== Rows ==

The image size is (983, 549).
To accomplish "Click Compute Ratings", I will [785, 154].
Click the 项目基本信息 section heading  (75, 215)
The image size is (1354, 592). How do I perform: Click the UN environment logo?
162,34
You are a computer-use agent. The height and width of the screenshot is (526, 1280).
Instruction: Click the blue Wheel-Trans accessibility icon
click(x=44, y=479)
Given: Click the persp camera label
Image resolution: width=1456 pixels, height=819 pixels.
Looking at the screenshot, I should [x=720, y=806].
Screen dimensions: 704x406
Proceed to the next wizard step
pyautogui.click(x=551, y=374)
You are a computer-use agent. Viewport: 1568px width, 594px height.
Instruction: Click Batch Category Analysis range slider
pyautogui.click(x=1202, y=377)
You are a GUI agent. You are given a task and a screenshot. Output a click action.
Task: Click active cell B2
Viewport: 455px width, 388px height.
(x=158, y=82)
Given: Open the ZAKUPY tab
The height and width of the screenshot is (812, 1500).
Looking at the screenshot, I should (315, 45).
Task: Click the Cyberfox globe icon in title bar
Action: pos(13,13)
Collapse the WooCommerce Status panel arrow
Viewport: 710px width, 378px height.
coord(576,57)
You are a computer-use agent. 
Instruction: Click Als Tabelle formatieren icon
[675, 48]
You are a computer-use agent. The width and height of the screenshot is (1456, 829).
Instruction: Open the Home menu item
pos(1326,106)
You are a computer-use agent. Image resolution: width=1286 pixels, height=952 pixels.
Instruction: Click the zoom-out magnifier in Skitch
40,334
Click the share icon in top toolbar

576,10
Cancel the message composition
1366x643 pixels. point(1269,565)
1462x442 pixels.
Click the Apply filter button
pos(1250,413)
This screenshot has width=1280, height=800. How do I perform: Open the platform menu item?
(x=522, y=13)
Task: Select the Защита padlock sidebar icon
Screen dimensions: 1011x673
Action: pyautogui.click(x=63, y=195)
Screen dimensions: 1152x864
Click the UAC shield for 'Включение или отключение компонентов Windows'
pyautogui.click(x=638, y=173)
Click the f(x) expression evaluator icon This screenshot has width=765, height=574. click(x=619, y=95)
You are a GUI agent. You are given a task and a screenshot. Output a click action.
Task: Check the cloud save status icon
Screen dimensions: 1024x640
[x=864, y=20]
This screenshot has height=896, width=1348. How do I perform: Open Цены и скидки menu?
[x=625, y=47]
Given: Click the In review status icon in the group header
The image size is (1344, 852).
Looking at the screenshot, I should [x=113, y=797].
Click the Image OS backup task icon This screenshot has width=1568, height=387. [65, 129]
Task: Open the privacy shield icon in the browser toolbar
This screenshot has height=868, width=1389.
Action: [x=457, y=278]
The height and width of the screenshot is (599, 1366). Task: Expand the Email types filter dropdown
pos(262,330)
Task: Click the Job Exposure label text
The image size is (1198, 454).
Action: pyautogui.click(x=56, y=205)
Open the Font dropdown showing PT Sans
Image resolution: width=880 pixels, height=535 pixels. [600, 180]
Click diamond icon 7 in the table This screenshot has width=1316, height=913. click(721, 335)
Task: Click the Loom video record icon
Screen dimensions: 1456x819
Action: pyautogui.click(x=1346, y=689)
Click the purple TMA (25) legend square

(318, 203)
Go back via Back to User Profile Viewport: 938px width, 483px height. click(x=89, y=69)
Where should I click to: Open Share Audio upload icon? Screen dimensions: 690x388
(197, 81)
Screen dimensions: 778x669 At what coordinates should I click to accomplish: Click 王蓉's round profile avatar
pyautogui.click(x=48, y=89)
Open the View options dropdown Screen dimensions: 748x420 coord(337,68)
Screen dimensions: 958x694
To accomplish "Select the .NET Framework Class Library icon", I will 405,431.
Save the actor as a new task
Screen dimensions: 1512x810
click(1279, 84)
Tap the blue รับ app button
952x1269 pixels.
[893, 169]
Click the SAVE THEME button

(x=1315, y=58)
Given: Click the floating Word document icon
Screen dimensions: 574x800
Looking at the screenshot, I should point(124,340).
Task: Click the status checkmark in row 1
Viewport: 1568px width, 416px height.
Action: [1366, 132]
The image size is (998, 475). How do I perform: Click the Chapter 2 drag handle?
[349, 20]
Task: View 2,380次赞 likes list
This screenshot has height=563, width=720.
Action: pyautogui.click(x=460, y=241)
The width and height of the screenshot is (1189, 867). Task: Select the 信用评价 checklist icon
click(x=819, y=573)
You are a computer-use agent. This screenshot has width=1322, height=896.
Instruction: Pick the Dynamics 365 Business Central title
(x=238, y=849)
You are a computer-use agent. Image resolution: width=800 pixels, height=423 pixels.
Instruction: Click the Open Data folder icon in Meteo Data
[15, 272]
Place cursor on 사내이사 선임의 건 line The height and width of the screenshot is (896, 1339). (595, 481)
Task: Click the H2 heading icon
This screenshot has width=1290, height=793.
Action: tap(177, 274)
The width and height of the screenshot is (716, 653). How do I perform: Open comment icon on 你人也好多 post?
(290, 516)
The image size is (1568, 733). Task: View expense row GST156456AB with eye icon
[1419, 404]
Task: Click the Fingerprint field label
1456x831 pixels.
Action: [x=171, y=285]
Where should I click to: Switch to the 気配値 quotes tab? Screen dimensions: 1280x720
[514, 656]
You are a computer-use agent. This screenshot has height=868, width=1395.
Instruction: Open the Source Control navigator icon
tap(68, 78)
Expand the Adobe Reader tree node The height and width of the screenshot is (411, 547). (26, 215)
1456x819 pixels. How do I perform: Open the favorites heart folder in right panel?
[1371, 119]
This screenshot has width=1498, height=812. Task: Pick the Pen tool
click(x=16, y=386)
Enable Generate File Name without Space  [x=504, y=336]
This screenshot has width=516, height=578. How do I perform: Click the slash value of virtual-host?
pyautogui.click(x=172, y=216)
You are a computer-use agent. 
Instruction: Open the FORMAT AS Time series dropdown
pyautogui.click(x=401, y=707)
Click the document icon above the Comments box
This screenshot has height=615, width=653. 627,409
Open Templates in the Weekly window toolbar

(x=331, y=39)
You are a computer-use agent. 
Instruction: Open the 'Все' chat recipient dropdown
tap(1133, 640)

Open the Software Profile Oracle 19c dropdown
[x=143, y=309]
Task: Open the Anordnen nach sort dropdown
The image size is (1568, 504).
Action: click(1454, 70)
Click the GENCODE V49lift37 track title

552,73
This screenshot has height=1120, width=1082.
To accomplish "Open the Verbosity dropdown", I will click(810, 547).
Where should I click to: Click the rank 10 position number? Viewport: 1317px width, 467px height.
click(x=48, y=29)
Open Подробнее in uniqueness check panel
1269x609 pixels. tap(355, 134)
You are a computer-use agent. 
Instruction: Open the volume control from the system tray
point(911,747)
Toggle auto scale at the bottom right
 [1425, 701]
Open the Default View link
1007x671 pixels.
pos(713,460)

===

--- What you should do ---
Edit the full listing by replacing every "computer-use agent" with "desktop agent". Leave everything else unchanged.

--- Result ---
The image size is (983, 549).
To accomplish "Click Compute Ratings", I will [785, 154].
Click the 项目基本信息 section heading  (75, 215)
The image size is (1354, 592). How do I perform: Click the UN environment logo?
162,34
You are a desktop agent. The height and width of the screenshot is (526, 1280).
Instruction: Click the blue Wheel-Trans accessibility icon
click(x=44, y=479)
Given: Click the persp camera label
Image resolution: width=1456 pixels, height=819 pixels.
Looking at the screenshot, I should [x=720, y=806].
Screen dimensions: 704x406
Proceed to the next wizard step
pyautogui.click(x=551, y=374)
You are a desktop agent. Viewport: 1568px width, 594px height.
Instruction: Click Batch Category Analysis range slider
pyautogui.click(x=1202, y=377)
You are a GUI agent. You are given a task and a screenshot. Output a click action.
Task: Click active cell B2
Viewport: 455px width, 388px height.
(x=158, y=82)
Given: Open the ZAKUPY tab
The height and width of the screenshot is (812, 1500).
Looking at the screenshot, I should (315, 45).
Task: Click the Cyberfox globe icon in title bar
Action: pos(13,13)
Collapse the WooCommerce Status panel arrow
Viewport: 710px width, 378px height.
coord(576,57)
You are a desktop agent. 
Instruction: Click Als Tabelle formatieren icon
[675, 48]
You are a desktop agent. The width and height of the screenshot is (1456, 829).
Instruction: Open the Home menu item
pos(1326,106)
You are a desktop agent. Image resolution: width=1286 pixels, height=952 pixels.
Instruction: Click the zoom-out magnifier in Skitch
40,334
Click the share icon in top toolbar

576,10
Cancel the message composition
1366x643 pixels. point(1269,565)
1462x442 pixels.
Click the Apply filter button
pos(1250,413)
This screenshot has width=1280, height=800. How do I perform: Open the platform menu item?
(x=522, y=13)
Task: Select the Защита padlock sidebar icon
Screen dimensions: 1011x673
Action: pyautogui.click(x=63, y=195)
Screen dimensions: 1152x864
Click the UAC shield for 'Включение или отключение компонентов Windows'
pyautogui.click(x=638, y=173)
Click the f(x) expression evaluator icon This screenshot has width=765, height=574. click(x=619, y=95)
You are a GUI agent. You are given a task and a screenshot. Output a click action.
Task: Check the cloud save status icon
Screen dimensions: 1024x640
[x=864, y=20]
This screenshot has height=896, width=1348. How do I perform: Open Цены и скидки menu?
[x=625, y=47]
Given: Click the In review status icon in the group header
The image size is (1344, 852).
Looking at the screenshot, I should [x=113, y=797].
Click the Image OS backup task icon This screenshot has width=1568, height=387. [65, 129]
Task: Open the privacy shield icon in the browser toolbar
This screenshot has height=868, width=1389.
Action: [x=457, y=278]
The height and width of the screenshot is (599, 1366). Task: Expand the Email types filter dropdown
pos(262,330)
Task: Click the Job Exposure label text
The image size is (1198, 454).
Action: pyautogui.click(x=56, y=205)
Open the Font dropdown showing PT Sans
Image resolution: width=880 pixels, height=535 pixels. [600, 180]
Click diamond icon 7 in the table This screenshot has width=1316, height=913. click(721, 335)
Task: Click the Loom video record icon
Screen dimensions: 1456x819
Action: pyautogui.click(x=1346, y=689)
Click the purple TMA (25) legend square

(318, 203)
Go back via Back to User Profile Viewport: 938px width, 483px height. click(x=89, y=69)
Where should I click to: Open Share Audio upload icon? Screen dimensions: 690x388
(197, 81)
Screen dimensions: 778x669 At what coordinates should I click to accomplish: Click 王蓉's round profile avatar
pyautogui.click(x=48, y=89)
Open the View options dropdown Screen dimensions: 748x420 coord(337,68)
Screen dimensions: 958x694
To accomplish "Select the .NET Framework Class Library icon", I will 405,431.
Save the actor as a new task
Screen dimensions: 1512x810
click(1279, 84)
Tap the blue รับ app button
952x1269 pixels.
[893, 169]
Click the SAVE THEME button

(x=1315, y=58)
Given: Click the floating Word document icon
Screen dimensions: 574x800
Looking at the screenshot, I should point(124,340).
Task: Click the status checkmark in row 1
Viewport: 1568px width, 416px height.
Action: [1366, 132]
The image size is (998, 475). How do I perform: Click the Chapter 2 drag handle?
[349, 20]
Task: View 2,380次赞 likes list
This screenshot has height=563, width=720.
Action: pyautogui.click(x=460, y=241)
The width and height of the screenshot is (1189, 867). Task: Select the 信用评价 checklist icon
click(x=819, y=573)
You are a desktop agent. This screenshot has width=1322, height=896.
Instruction: Pick the Dynamics 365 Business Central title
(x=238, y=849)
You are a desktop agent. Image resolution: width=800 pixels, height=423 pixels.
Instruction: Click the Open Data folder icon in Meteo Data
[15, 272]
Place cursor on 사내이사 선임의 건 line The height and width of the screenshot is (896, 1339). (595, 481)
Task: Click the H2 heading icon
This screenshot has width=1290, height=793.
Action: tap(177, 274)
The width and height of the screenshot is (716, 653). How do I perform: Open comment icon on 你人也好多 post?
(290, 516)
The image size is (1568, 733). Task: View expense row GST156456AB with eye icon
[1419, 404]
Task: Click the Fingerprint field label
1456x831 pixels.
Action: [x=171, y=285]
Where should I click to: Switch to the 気配値 quotes tab? Screen dimensions: 1280x720
[514, 656]
You are a desktop agent. This screenshot has height=868, width=1395.
Instruction: Open the Source Control navigator icon
tap(68, 78)
Expand the Adobe Reader tree node The height and width of the screenshot is (411, 547). (26, 215)
1456x819 pixels. How do I perform: Open the favorites heart folder in right panel?
[1371, 119]
This screenshot has width=1498, height=812. Task: Pick the Pen tool
click(x=16, y=386)
Enable Generate File Name without Space  [x=504, y=336]
This screenshot has width=516, height=578. How do I perform: Click the slash value of virtual-host?
pyautogui.click(x=172, y=216)
You are a desktop agent. 
Instruction: Open the FORMAT AS Time series dropdown
pyautogui.click(x=401, y=707)
Click the document icon above the Comments box
This screenshot has height=615, width=653. 627,409
Open Templates in the Weekly window toolbar

(x=331, y=39)
You are a desktop agent. 
Instruction: Open the 'Все' chat recipient dropdown
tap(1133, 640)

Open the Software Profile Oracle 19c dropdown
[x=143, y=309]
Task: Open the Anordnen nach sort dropdown
The image size is (1568, 504).
Action: click(1454, 70)
Click the GENCODE V49lift37 track title

552,73
This screenshot has height=1120, width=1082.
To accomplish "Open the Verbosity dropdown", I will click(810, 547).
Where should I click to: Click the rank 10 position number? Viewport: 1317px width, 467px height.
click(x=48, y=29)
Open Подробнее in uniqueness check panel
1269x609 pixels. tap(355, 134)
You are a desktop agent. 
Instruction: Open the volume control from the system tray
point(911,747)
Toggle auto scale at the bottom right
 [1425, 701]
Open the Default View link
1007x671 pixels.
pos(713,460)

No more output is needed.